Definition
A landing gear arrangement consisting of two main wheels located forward of the airplane's center of gravity and a single small wheel or skid at the tail. With the tailwheel on the ground, the airplane sits in a nose-high attitude.
Plain English
A landing gear setup with two big wheels under the wings or fuselage near the front, and one small wheel under the tail. The airplane rests with its nose pointed up when parked.
Context Anchor
Seen in aircraft descriptions, ground handling discussions, takeoff and landing training, and comparisons with tricycle landing gear.
Derivation
Called 'conventional' because this was the standard layout for nearly all airplanes in the early decades of aviation, before the tricycle gear (nosewheel forward) became dominant.

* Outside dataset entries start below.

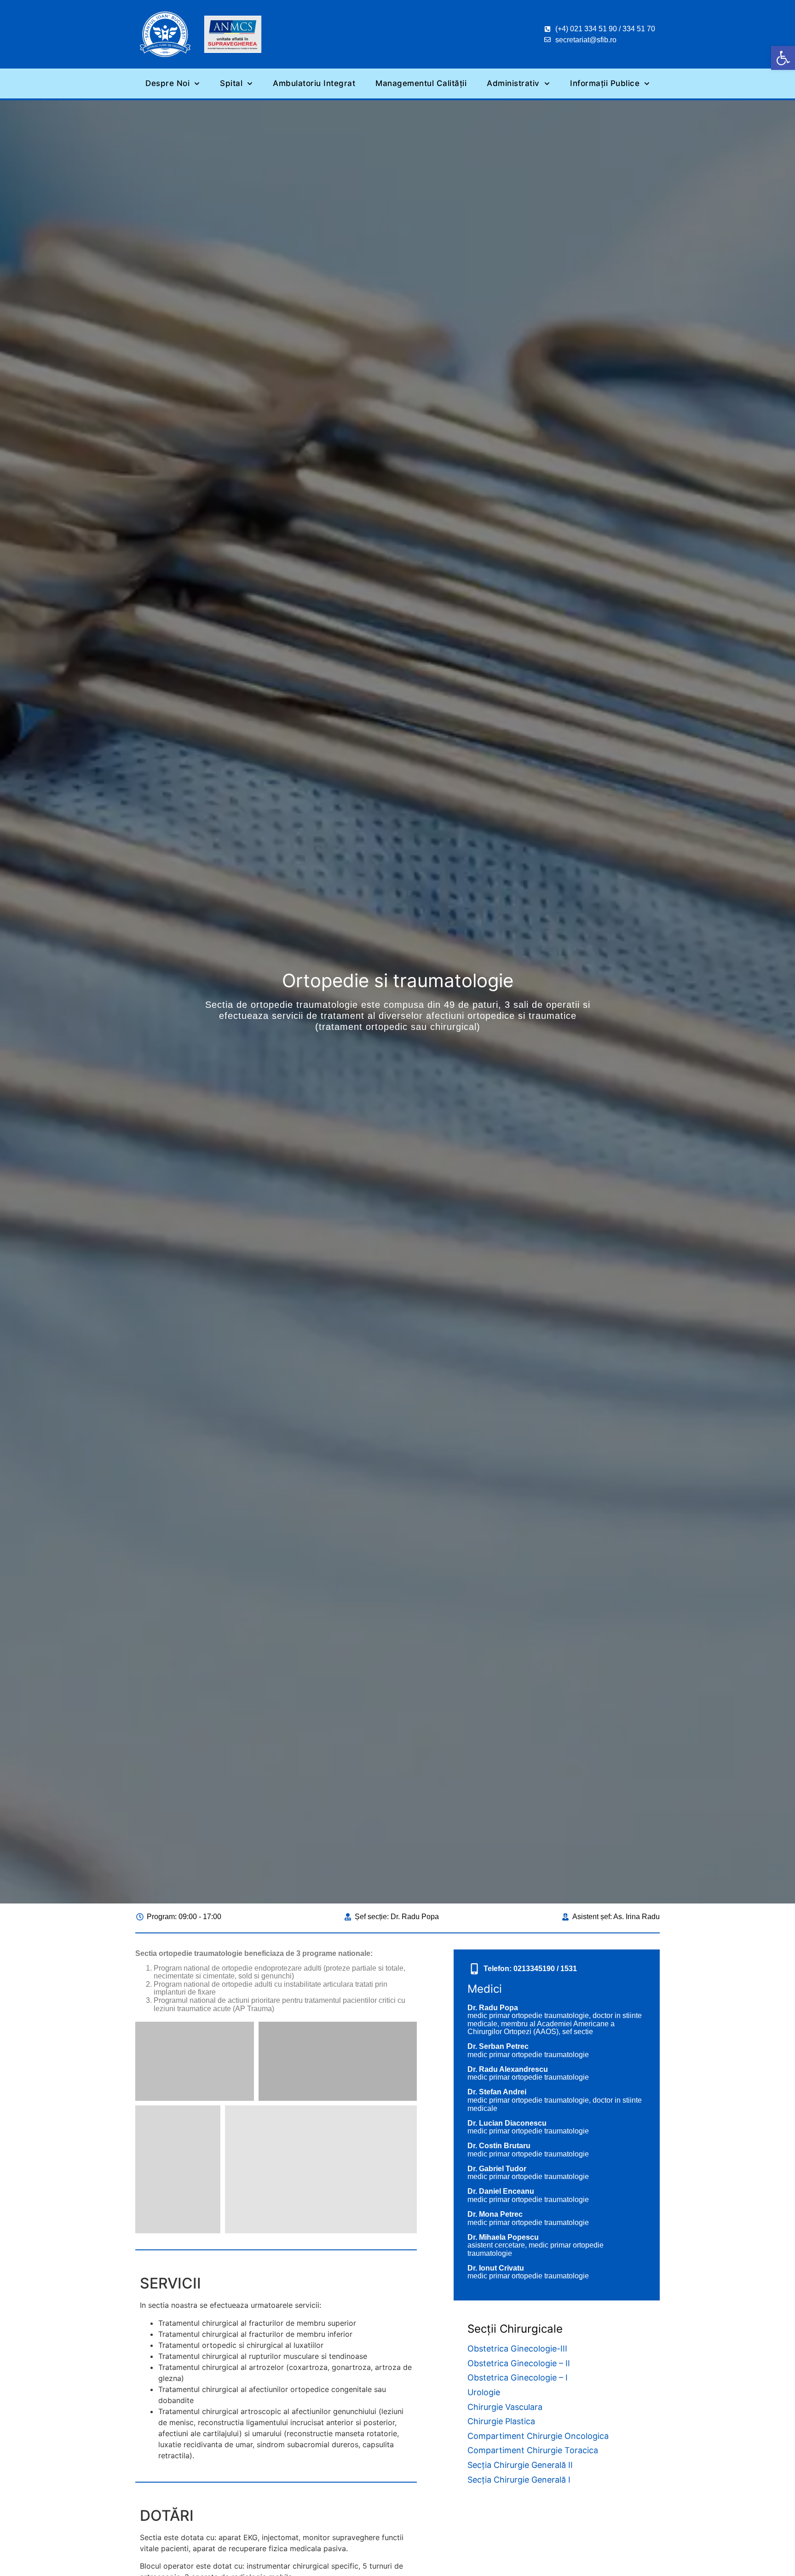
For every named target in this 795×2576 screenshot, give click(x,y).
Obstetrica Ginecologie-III (517, 2348)
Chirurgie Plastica (501, 2421)
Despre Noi (167, 83)
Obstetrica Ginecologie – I (517, 2377)
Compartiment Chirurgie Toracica (532, 2450)
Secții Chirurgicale (515, 2328)
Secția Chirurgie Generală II (520, 2465)
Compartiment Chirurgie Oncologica (538, 2436)
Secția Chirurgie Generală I (518, 2479)
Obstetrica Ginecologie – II (518, 2363)
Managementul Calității (421, 83)
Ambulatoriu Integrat (314, 83)
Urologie (483, 2392)
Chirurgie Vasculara (504, 2407)
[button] (783, 58)
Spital (231, 83)
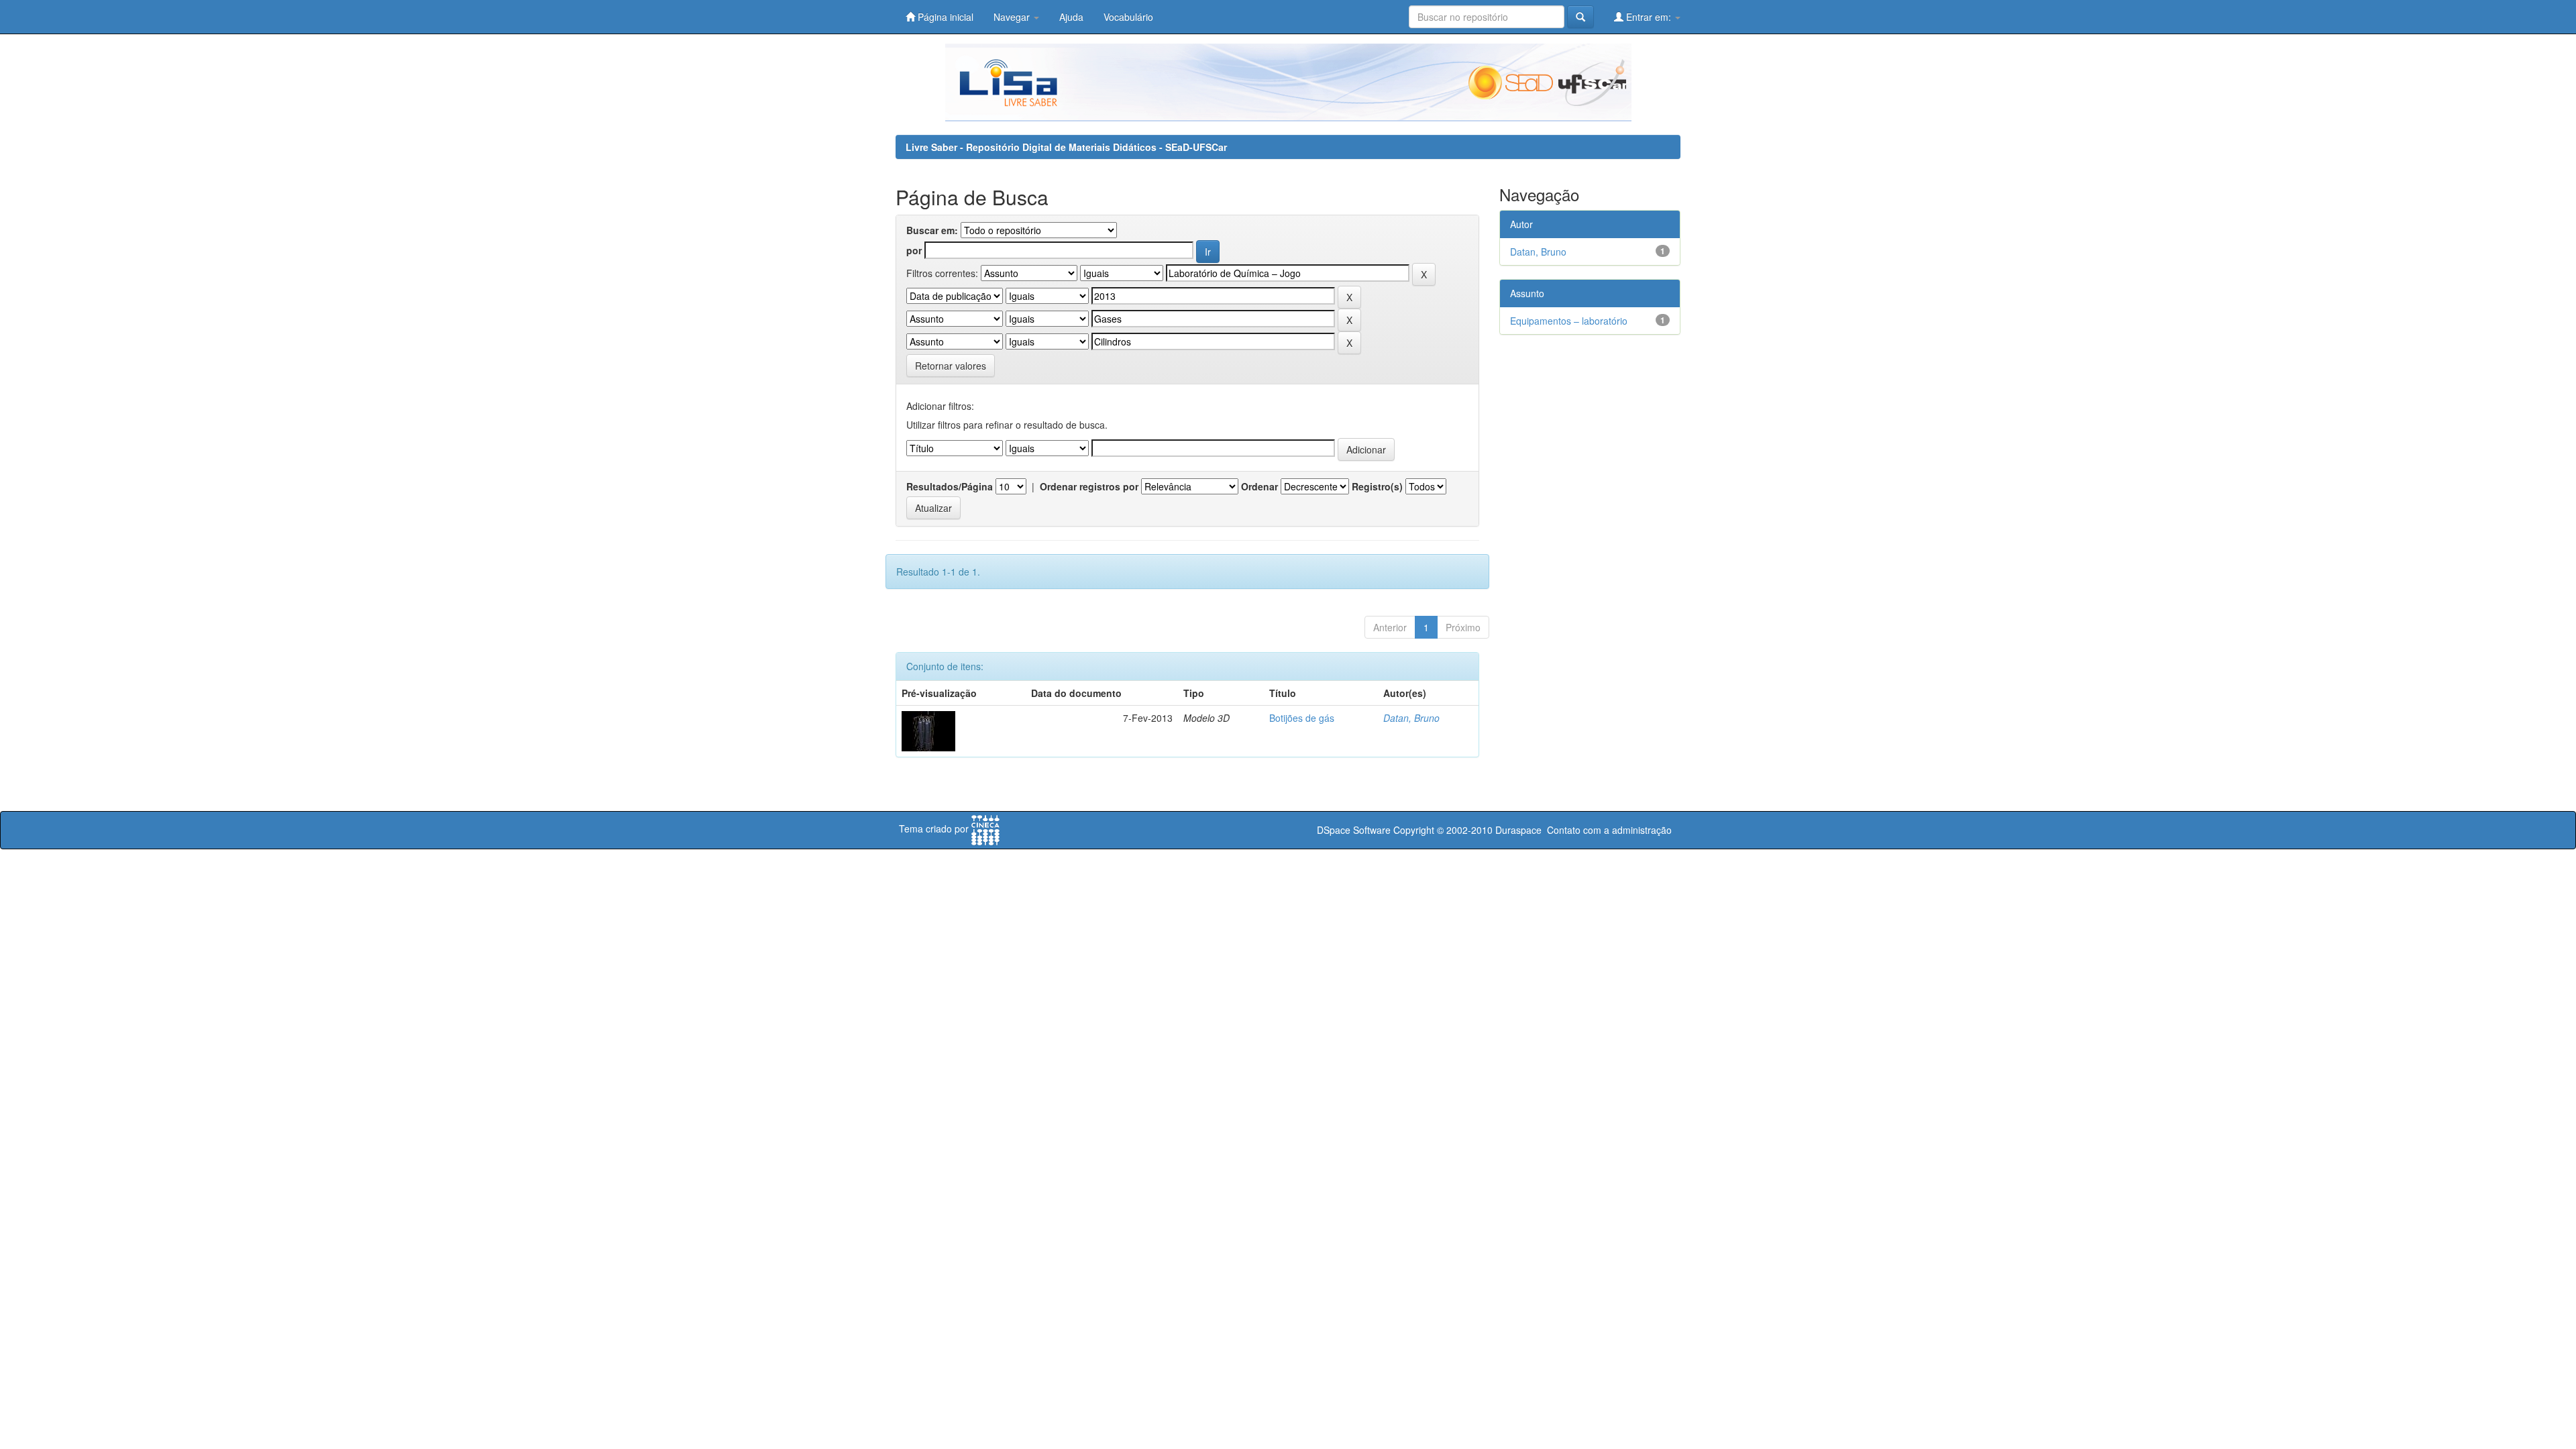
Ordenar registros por (1089, 486)
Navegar (1013, 16)
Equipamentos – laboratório (1568, 320)
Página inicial (944, 16)
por (914, 250)
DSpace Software (1354, 830)
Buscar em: (932, 230)
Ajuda (1071, 16)
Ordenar (1259, 486)
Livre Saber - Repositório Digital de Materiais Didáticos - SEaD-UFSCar (1066, 147)
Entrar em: (1648, 16)
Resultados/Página (949, 486)
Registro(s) (1377, 486)
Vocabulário (1128, 16)
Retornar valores (950, 365)
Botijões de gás (1301, 717)
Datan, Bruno (1411, 717)
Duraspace (1518, 830)
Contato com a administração (1609, 830)
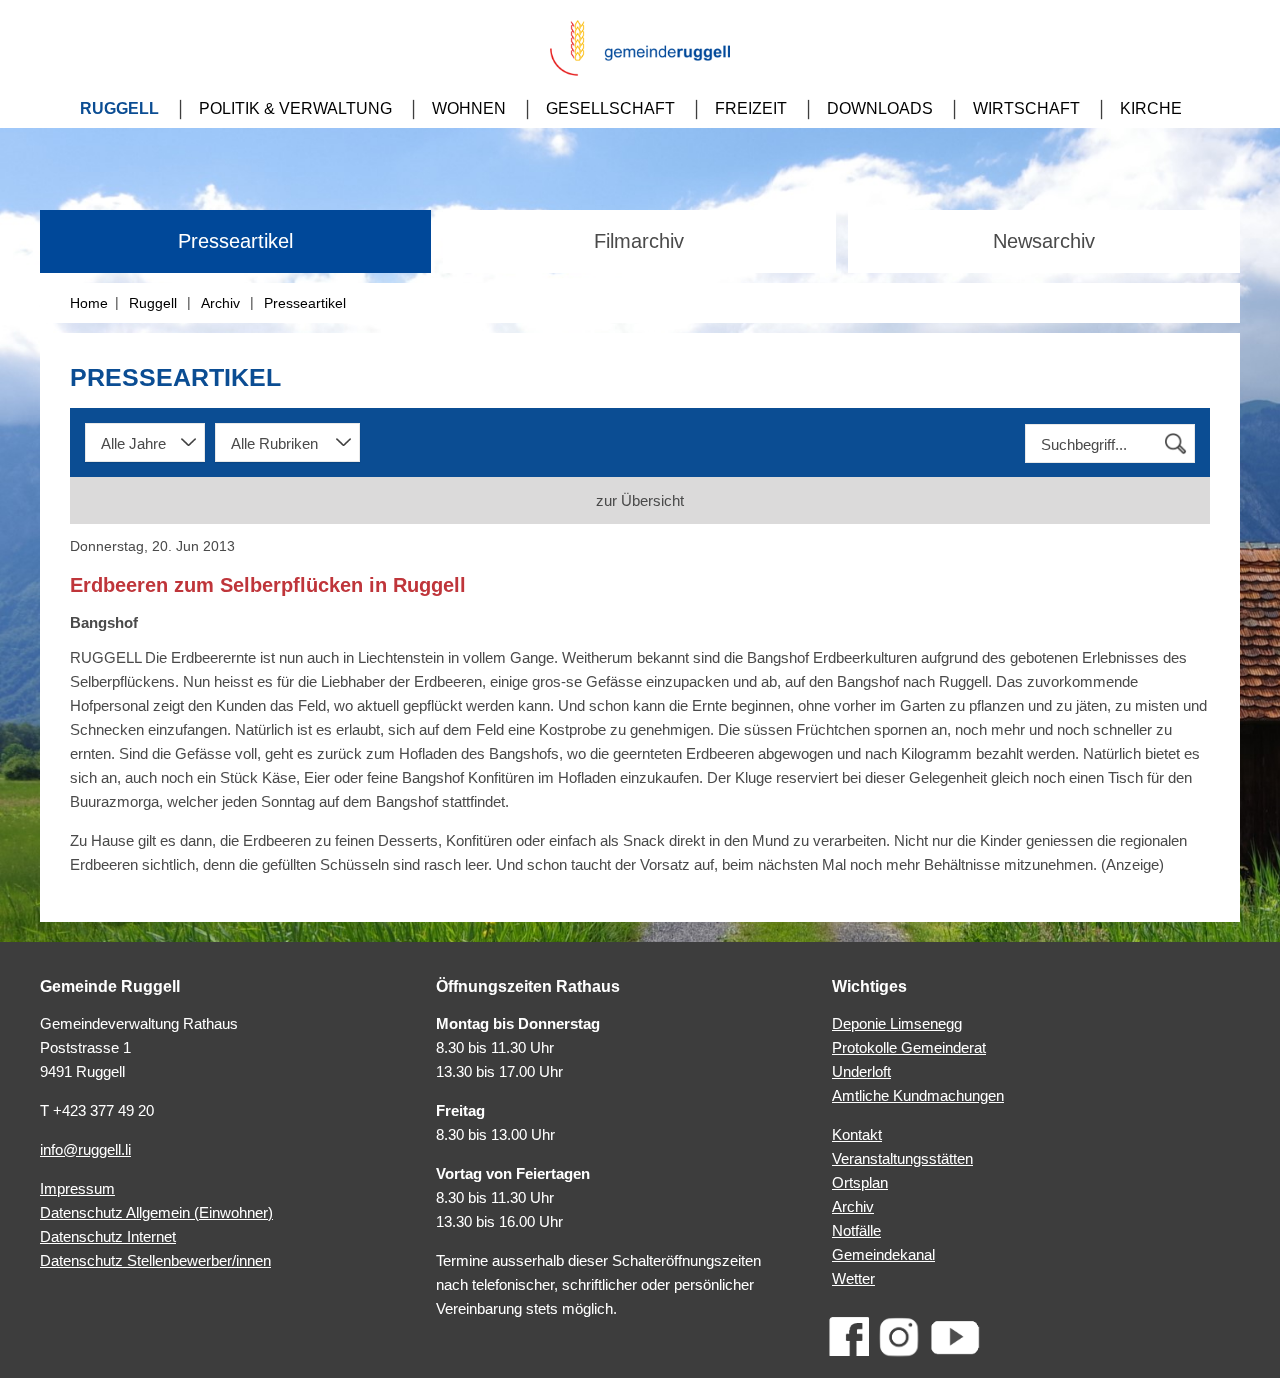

The name stuck even though tricycle gear is now far more common on modern airplanes.
Why Pilots Care
Conventional gear airplanes handle very differently from tricycle gear airplanes on the ground, especially during takeoff and landing. They require specific training and a tailwheel endorsement, because they are prone to ground looping if mishandled.
Grounding Statement
Picture a tailwheel airplane parked on the ramp: the nose points upward, the main wheels carry most of the weight, and the tail rests on a small wheel at the back.
Intuition Check
“Conventional” does not mean this is the most common landing gear on today’s trainers. Here it means the older, traditional tailwheel-style landing gear arrangement.
Example Sentence 1
Before flying the Piper Cub solo, she had to earn a tailwheel endorsement because it has conventional landing gear.
Example Sentence 2
Many training flights in older airplanes require practice with conventional landing gear to learn proper tailwheel handling.